Australia's #CensusFail blamed on IBM's 'inadequate' planning

The nation's prime minister pins Tuesday night's census website disaster on IBM's failure to plan for a "completely predictable" DDoS attack.

Luke Lancaster Associate Editor / Australia
Luke Lancaster is an Associate Editor with CNET, based out of Australia. He spends his time with games (both board and video) and comics (both reading and writing).
Luke Lancaster
3 min read

Prime Minister Malcolm Turnbull says "heads should roll."


Australian Prime Minister Malcolm Turnbull is taking IBM to task for the widespread website outage that crippled the country's first attempt at an online census.

The Australian Bureau of Statistics (ABS) attributed the problem on Tuesday night to distributed denial-of-service (DDoS) attacks, but Turnbull sees a bigger picture.

The attacks that brought down the census website were "completely predictable" and "should have been repelled readily. They weren't because of failures in the system that has been put in place for ABS by IBM," he said in a radio interview on 2GB on Thursday.

The US-based tech company was awarded a AU$9.6 million dollar contract in 2014 to develop and support the online platform for the 2016 Census, rather than the bureau handling the task in-house.

The controversial 2016 Census, the country's first to go online, was already on the wrong side of public opinion. But the alleged DDoS attacks that rendered the site inaccessible on Tuesday night -- when Australians were required to go online to complete their forms -- compounded frustrations with what was already dubbed #CensusFail.

Australia's problems could be a taste of what governments worldwide will face as they shift more tasks online. It also reinforces average citizens' concerns about the security of their personal data.

Enlarge Image

IBM Security Solution Architect Philip Nye tweeted (now deleted) a hack of census data was "inevitable".

Screenshot/Asher Wolf

DDoS attacks are designed to overload a server with massive amounts of irrelevant traffic, making it inaccessible to the intended users. In the case of the census website, it meant Australians were unable to load the website and submit their forms as required.

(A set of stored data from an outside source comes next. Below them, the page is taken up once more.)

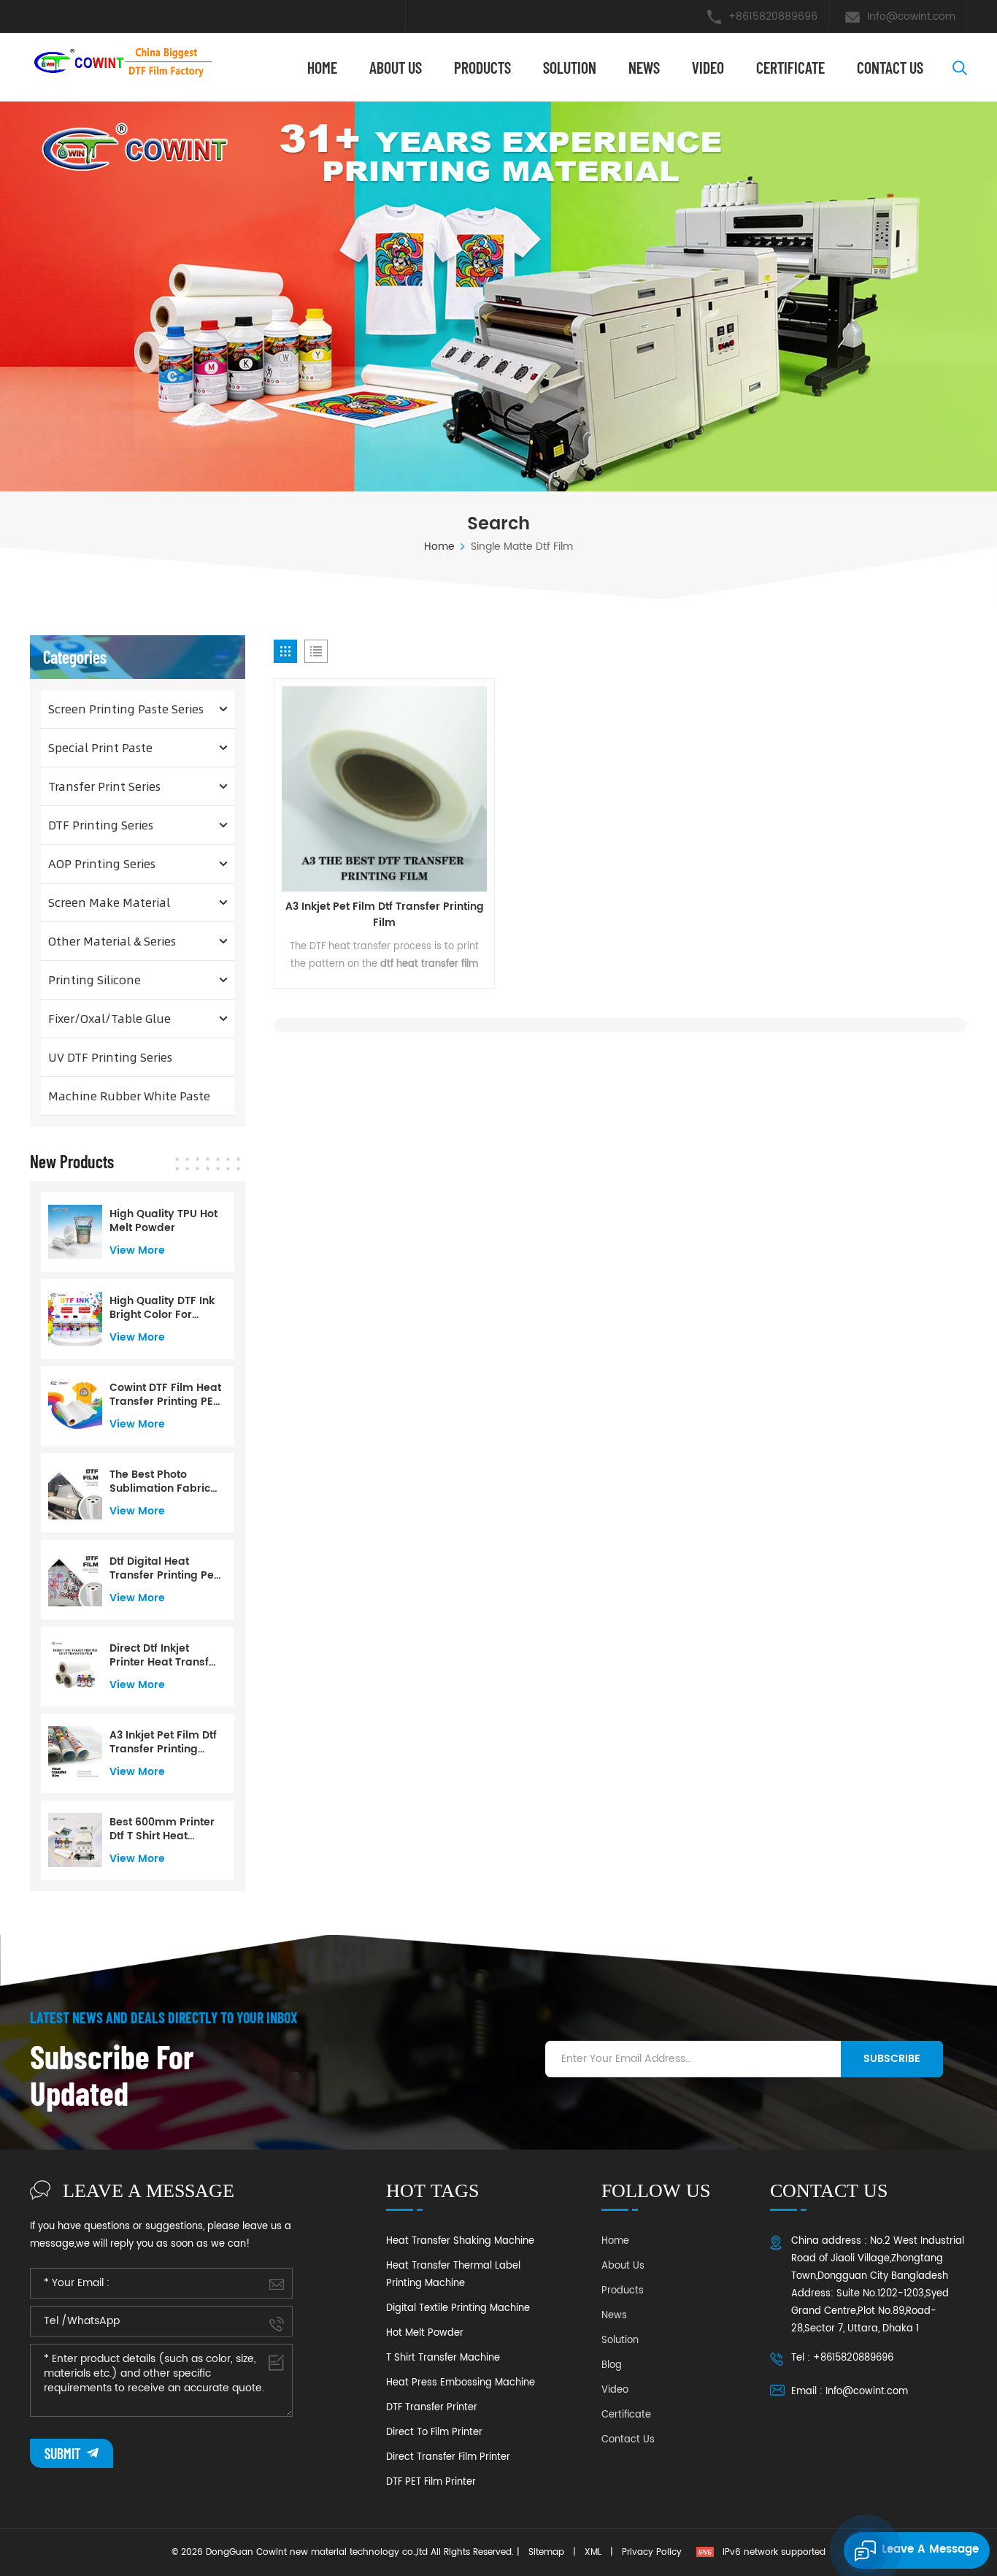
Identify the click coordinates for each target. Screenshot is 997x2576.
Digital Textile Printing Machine (458, 2308)
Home (322, 67)
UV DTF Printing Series (110, 1057)
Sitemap (546, 2552)
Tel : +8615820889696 (842, 2358)
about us (395, 67)
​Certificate (790, 67)
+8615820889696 (772, 16)
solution (569, 67)
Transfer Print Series (104, 786)
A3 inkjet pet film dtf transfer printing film (384, 915)
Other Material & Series (112, 941)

Turnbull pointed to the DDoS attacks, hardware failures and "inadequate redundancies" being responsible for the decision to take the census website offline, but was clear that the blame rests on IBM.

"This has been a failure on the part of the ABS," he said. "It appears that the root cause of this was that measures that ought to have been in place to prevent DDoS were not put in place...No doubt that there were serious failures in preparation."

At the start of August, IBM Security Solution Architect Philip Nye tweeted (now deleted) that a hack of census data was "inevitable".

Given this year's inclusion of name and address on census forms, privacy concerns have been at an all-time high. Turnbull has stressed that the DDoS attacks were not a hack and that a DDoS attack would not normally result in unauthorised data access. The ABS also reassured the people who managed to submit a census response that their data was still secure.

Alistair MacGibbon, cybersecurity adviser for Australia, will lead an inquiry into whether IBM did enough to protect the AU$470m census.

"There are clearly very big issues, very big issues for IBM, the systems provider for the census, and for the Australian Bureau of Statistics itself," said Turnbull. "There are lots of people out there trying to find out who is to blame and which heads should roll."

Questions still remain regarding how the bureau verified the integrity of the outsourced census platform and whether the census site will be better equipped to handle attacks when it is again online.

Neither IBM nor the prime minister's office responded to request for comment.